Di fronte ai dipinti di Licia Bertin l’osservatore viene coinvolto, più che dalla “impressione” che essi suscitano, da un’inevitabile “attrazione”: quella di capire quale sia il significato che sostiene la nitida rappresentazione di questo mondo reinventato.
Egli viene per così dire risucchiato nell’io profondo della pittrice, che appare carico di angosce inespresse e di speranze inattese.
Questa rappresentazione di realismo fantastico rientra, a mio giudizio, in quel filone del simbolismo nordico, sviluppatosi attorno ai primi anni dello scorso secolo, che si sforzò, con risultati a volte sorprendenti, di rendere naturale il sogno e di proporre una visione onirica del mondo, dell’uomo e della natura, mediata dalla presenza costante dell’autore e dalle problematiche del suo inconscio.
Come il simbolismo propone, Licia Bertin stende quindi una pittura per sognare, una pittura capace di rendere il silenzio e l’anima delle cose, accostandosi in questo a un altro filone intellettuale, nato anch’esso a cavallo del secolo scorso, che fu definito “pre-raffaellita”, per un ritorno a valori pittorici “prima di Raffaello”, come illustrazione di un mondo arcaico, che in Licia è molto evidente.
Questa natura, rivissuta come in un sogno, che pone al centro l’io della pittrice (noi siamo costretti a vedere lei che vede le cose!) non rispetta a volte le unità aristoteliche di spazio, di tempo e nemmeno di luogo, ma solo l’invenzione di un sogno che affiora per noi dalla sua mente (e molto spesso dal suo cuore).
È questa, dunque, un’arte dove, come fu appunto scritto per le correnti pittoriche che ho citato, «il conflitto tra pensiero e istinto, tra materia e spirito si placa in un segno pittorico immateriale», un segno che la tempera finissima condivide e favorisce, a volte steso come se «il pensiero sostituisse la materia».
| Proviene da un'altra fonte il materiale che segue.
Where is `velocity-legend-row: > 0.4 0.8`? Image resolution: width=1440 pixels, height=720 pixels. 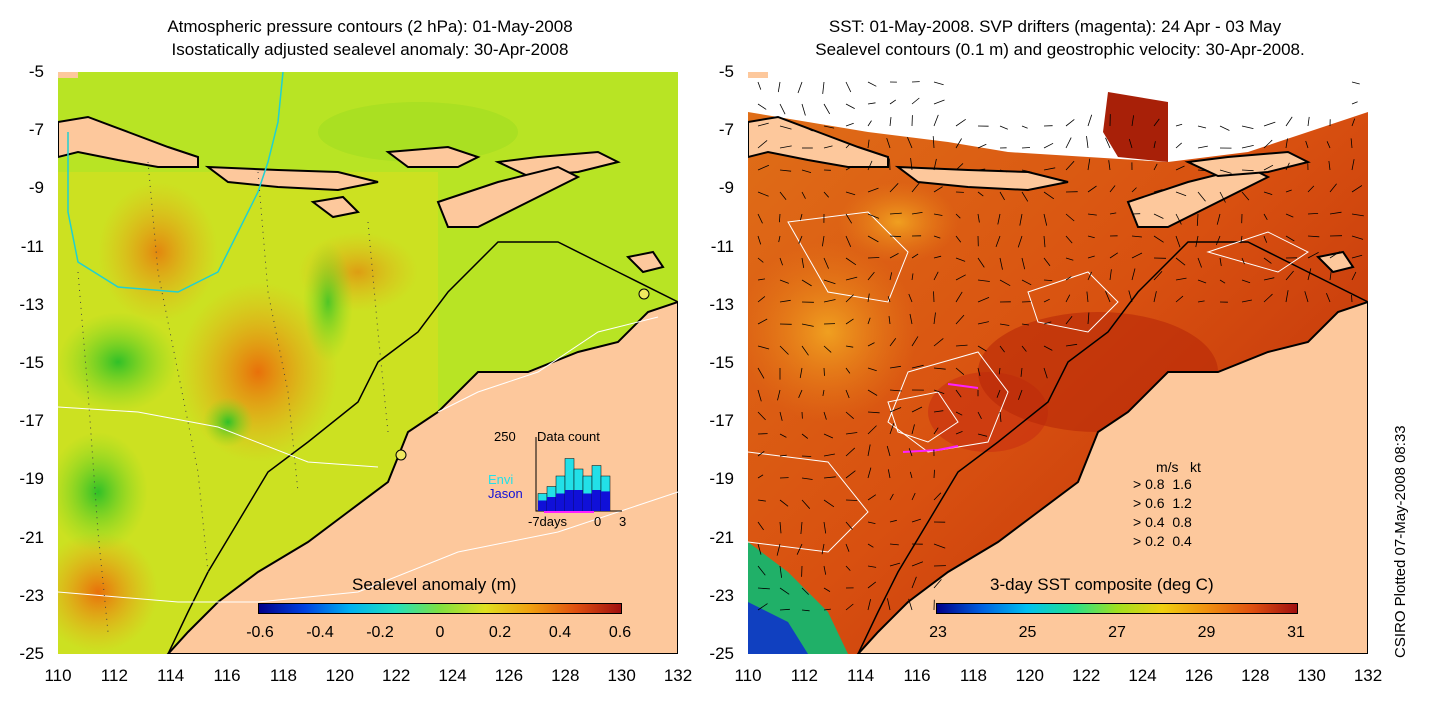
velocity-legend-row: > 0.4 0.8 is located at coordinates (1162, 522).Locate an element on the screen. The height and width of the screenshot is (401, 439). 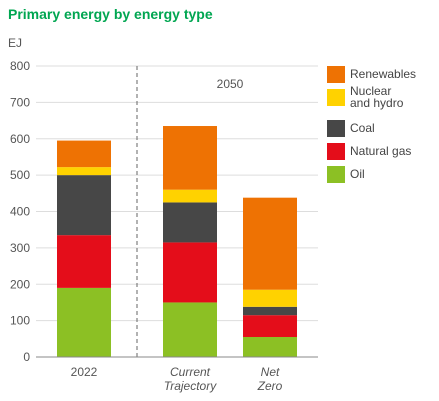
legend-label: Renewables is located at coordinates (383, 74).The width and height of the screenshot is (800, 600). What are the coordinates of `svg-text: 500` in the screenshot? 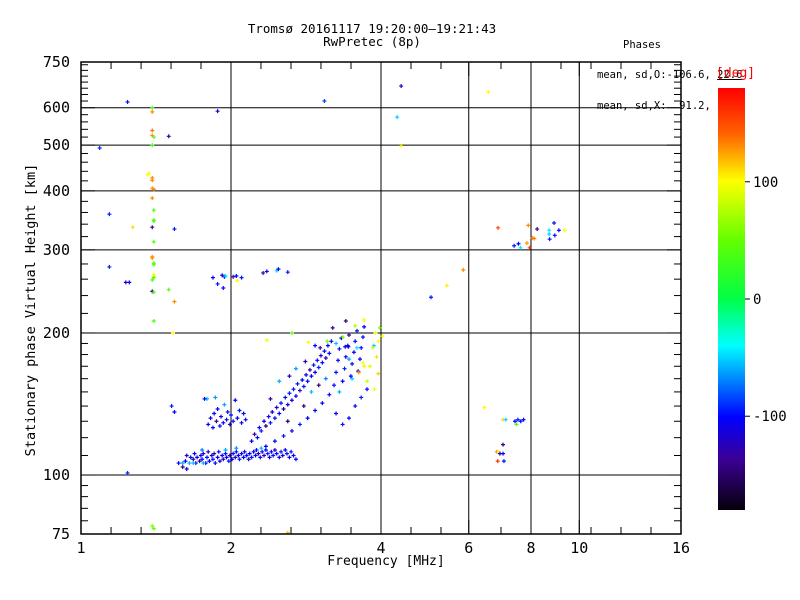 It's located at (56, 145).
Una conseguenza diretta di questo comportamento pittorico è la carica melanconica, triste e quasi crepuscolare, che molti dei dipinti lasciano trasparire: i colori freddi che invitano al silenzio, i frequenti notturni o il momento in cui il sole trapassa nella notte, le strutture architettoniche (di stile nordico) sbrecciate dal tempo, tronchi resi nudi di foglie, presenze umane prese al crepuscolo della vita o su un’alta roccia protesa sul nulla, che mostrano le spalle come se dovessero interpretare un rifiuto alla propria realtà.
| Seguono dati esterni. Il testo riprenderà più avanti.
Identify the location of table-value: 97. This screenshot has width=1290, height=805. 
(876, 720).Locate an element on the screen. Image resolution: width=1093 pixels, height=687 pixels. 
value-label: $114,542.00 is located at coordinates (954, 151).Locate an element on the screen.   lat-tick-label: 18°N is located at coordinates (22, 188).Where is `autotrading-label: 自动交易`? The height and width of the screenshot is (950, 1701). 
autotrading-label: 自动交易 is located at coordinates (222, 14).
Vi è anche, nella riproposizione di tempi lontani da noi (il guerriero, le armi, i castelli) un desiderio di considerare il passato come un rifugio dalle angosce moderne e di riproporre l’antico come antidoto all’attuale.
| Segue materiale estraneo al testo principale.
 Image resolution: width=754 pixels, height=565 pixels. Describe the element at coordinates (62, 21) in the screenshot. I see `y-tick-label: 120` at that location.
Ma ecco, all’improvviso, la pittrice ci fa capire che dentro di lei continua a esistere una carica di speranza che le permette di uscire dal sogno, invocato come sublimazione dei ricordi, e di entrare in una nuova dimensione vitale.
Di fronte a una figura drammatica (il dolore nel tempo moderno?) compare un fiore, simbolo di omaggio alla vita. Di fronte a una torre abbandonata si sente il canto di un pettirosso. In un cielo finalmente illuminato dal sole volano alti i deltaplani e la pittrice ci fa capire che anch’ella sta volando con loro.
Il bambino, che erompe da una terra ingrata e ostile, è portato in alto dalla forza trainante e magica di un piccolo aquilone.
Alcuni degli ultimi quadri divengono infine per così dire reali, uscendo, come prima accennavo, dalla dimensione del sogno.